Making the planting hole near the center core insures the roots can go straight down.

The instructions suggested putting landscape cloth in the bottom to keep soil from sifting out the bottom slats. We used fiberglass screen because that's what we had.

Planted and watered.

In addition to thyme, oregano and tomatoes, there are 2 Parsley plants, and a rooted rosemary cutting and chives grown from seed on the back side.

Tucked here and there are tiny lettuces from my lettuce project and some violas that seeded themselves into the lettuce boxes. Even a volunteer alyssum from the lettuce boxes, too.

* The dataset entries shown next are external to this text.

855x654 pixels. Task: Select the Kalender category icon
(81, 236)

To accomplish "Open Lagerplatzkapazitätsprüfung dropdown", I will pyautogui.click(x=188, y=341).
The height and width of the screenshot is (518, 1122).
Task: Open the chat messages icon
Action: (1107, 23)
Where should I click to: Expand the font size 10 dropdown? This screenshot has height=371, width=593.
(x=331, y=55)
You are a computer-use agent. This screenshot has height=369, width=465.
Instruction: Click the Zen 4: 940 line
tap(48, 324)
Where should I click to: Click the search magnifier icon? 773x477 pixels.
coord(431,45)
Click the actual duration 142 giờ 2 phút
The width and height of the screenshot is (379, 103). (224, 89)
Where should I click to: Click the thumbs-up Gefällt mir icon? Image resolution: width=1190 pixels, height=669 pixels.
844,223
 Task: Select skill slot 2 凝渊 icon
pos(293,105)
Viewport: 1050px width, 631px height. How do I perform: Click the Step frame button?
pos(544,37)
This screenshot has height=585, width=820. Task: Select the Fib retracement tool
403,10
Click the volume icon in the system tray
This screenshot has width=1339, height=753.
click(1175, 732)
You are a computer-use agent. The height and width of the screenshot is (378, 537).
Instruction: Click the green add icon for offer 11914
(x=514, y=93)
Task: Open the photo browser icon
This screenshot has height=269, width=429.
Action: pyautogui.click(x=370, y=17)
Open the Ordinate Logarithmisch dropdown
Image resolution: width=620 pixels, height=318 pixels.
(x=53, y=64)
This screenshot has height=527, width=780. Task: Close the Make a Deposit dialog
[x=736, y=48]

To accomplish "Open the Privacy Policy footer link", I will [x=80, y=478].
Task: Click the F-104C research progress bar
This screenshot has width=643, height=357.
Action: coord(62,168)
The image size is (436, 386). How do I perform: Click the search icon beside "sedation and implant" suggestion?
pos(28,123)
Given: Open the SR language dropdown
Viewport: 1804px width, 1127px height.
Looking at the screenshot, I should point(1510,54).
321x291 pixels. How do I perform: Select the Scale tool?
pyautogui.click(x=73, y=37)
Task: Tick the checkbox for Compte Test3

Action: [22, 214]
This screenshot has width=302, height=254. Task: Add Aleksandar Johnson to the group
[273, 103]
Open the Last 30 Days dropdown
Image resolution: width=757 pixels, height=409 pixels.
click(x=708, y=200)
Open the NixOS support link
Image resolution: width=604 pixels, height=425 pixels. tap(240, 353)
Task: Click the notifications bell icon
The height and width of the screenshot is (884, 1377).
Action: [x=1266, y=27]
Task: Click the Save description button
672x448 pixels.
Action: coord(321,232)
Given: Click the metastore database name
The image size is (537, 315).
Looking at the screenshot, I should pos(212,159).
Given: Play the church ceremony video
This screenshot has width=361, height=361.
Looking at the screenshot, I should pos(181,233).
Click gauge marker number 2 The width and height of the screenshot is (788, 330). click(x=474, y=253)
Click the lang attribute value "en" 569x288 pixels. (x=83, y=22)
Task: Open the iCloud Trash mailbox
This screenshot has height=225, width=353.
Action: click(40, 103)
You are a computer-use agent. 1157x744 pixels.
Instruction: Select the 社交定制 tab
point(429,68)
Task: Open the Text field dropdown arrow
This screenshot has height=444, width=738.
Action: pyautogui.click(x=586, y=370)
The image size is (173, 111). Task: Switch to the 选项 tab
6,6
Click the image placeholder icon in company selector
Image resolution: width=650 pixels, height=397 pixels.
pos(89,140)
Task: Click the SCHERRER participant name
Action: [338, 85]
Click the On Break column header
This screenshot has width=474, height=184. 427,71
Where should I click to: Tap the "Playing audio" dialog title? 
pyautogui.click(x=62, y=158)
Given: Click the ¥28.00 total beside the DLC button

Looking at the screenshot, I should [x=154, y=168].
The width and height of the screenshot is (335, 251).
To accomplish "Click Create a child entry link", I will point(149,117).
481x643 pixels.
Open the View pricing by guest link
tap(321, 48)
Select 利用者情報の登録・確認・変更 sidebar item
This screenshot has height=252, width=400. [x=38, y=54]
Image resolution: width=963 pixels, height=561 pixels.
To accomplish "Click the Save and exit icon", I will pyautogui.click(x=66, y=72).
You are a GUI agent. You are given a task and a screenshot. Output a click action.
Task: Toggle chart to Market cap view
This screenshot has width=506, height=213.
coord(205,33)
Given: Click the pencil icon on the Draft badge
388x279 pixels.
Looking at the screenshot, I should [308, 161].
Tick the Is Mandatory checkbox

It's exciting to be a winner. I did nothing to receive this gift except to comment on Amy's post with how I'd plant it if a winner. I was not required to make any comments or endorsements. Ben of Eartheasy, who supplied the planter for the contest did ask that I share photos when I finished planting which of course I am delighted to do.

Some of my previous herb garden adventures can be seen Here. Do you grow herbs?

Friday, June 1, 2012

First Views in June 2012

First June Views from the Upper Garden where Hydrangeas are at their peak, Lilies are in bloom and other delights are to be found.

Orania Orienpet Lilies

Kniphofia are blooming with Black eyed Susans and other summer favorites like
Lantana and Purple Heart.

Bird of Paradise and Ferns; Curcuma gingers are just coing up to the right.
Shell gingers to the left. I still have hopes for Shell ginger and Stretlizia blossoms this year.

Rudbeckias self-plant everywhere.
Here they act as annuals. I pull them when they pass their prime.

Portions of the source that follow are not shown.